Mais ce qui change, c’est que le Haut-Commissariat des Nations unies aux droits de l’homme a publié la semaine dernière un rapport. Jusqu’ici, il fallait se contenter de fuites d’informations, d’images de mauvaise qualité, de quelques témoignages relayés par des lanceurs d’alerte. Désormais, dans un document de 46 pages, le constat est sans appel. Les experts de l’ONU se gardent bien d’employer le terme de "génocide", parfois avancé, mais ils n’hésitent pas à parler de possibles "crimes internationaux, en particulier des crimes contre l’humanité".
La lumière crue que jette ce rapport sur le sort des Ouïgours est un soulagement. Tout porte à croire qu’il était prêt depuis un moment, même, mais que la pression de la Chine avait réussi à retarder sa publication. On se souvient de l’extrême prudence de Michelle Bachelet, la haut-commissaire aux droits de l’homme, à l’issue de sa visite sur place en mai dernier… D’ailleurs, il y a un incroyable symbole dans le moment qu’elle a choisi pour diffuser son rapport : le 31 août, à 23h47… soit 13 minutes seulement avant la fin de son mandat. Comme un ultime acquit de conscience, peut-être.
Ce genre de "prudence" diplomatique est assez courant. Les États et les entreprises ont toujours d’excellentes raisons – stratégiques, économiques ou autres – derrière lesquelles se réfugier pour atténuer leurs compromissions. Ou leur cynisme.

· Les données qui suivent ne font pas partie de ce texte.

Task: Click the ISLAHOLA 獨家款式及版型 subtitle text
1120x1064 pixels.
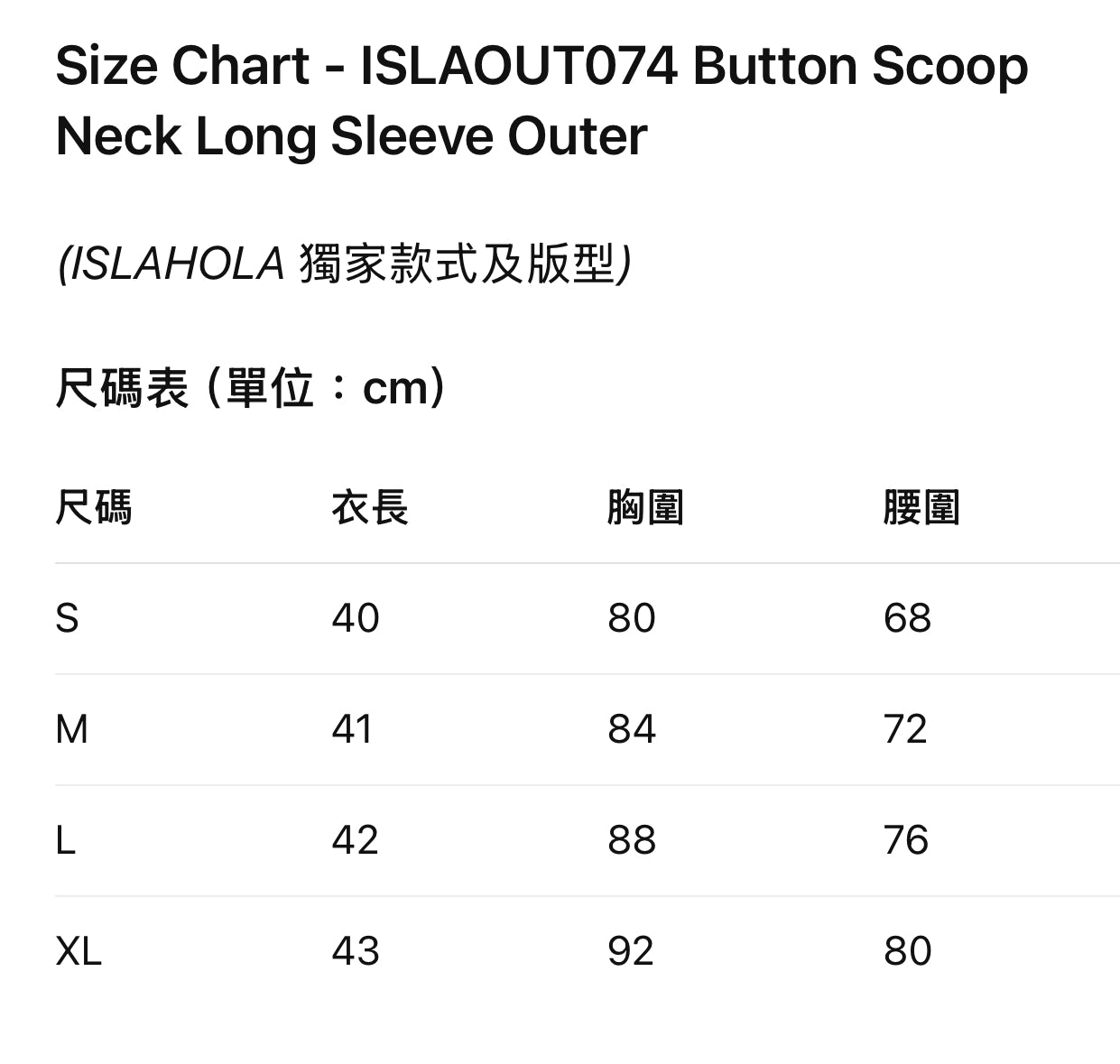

Comme consommateurs, nous ne sommes pas exempts non plus de contradictions. Avons-nous bien conscience, quand nous achetons des vêtements, que 20% de la production mondiale de coton pourrait provenir de la province du Xinjiang ? Comme dans bien des domaines, il faudrait en réalité poser des choix courageux, tant collectifs qu’individuels, pour espérer enrayer un système qui accepte (et parfois encourage) le piétinement des droits humains.

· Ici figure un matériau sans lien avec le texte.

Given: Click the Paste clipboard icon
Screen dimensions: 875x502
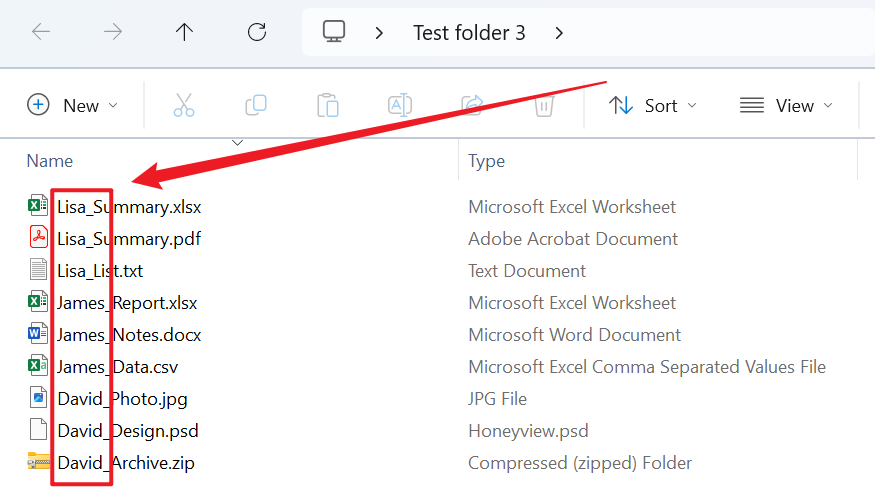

D’autant que la Chine est loin d’être le seul pays à poser problème en la matière. Mais son poids économique lui permet aussi de faire pression dans les instances internationales, y compris par exemple sur des pays musulmans, tristement silencieux concernant les Ouïgours. En France, prenez par exemple le récent retour en grâce de l’Arabie saoudite, qui dit beaucoup de notre vigilance à géométrie variable. Et la prochaine Coupe du monde de football au Qatar – qui est déjà un désastre humanitaire et écologique – a tout pour constituer, au nom du sport et du spectacle, un aveuglement de plus…
Mais là encore, il n’est jamais trop tard pour ouvrir les yeux.
Suivez l’actualité nationale et régionale chaque jour
RCF est une radio associative et professionnelle.
Pour préserver la qualité de ses programmes et son indépendance, RCF compte sur la mobilisation de tous ses auditeurs. Vous aussi participez à son financement !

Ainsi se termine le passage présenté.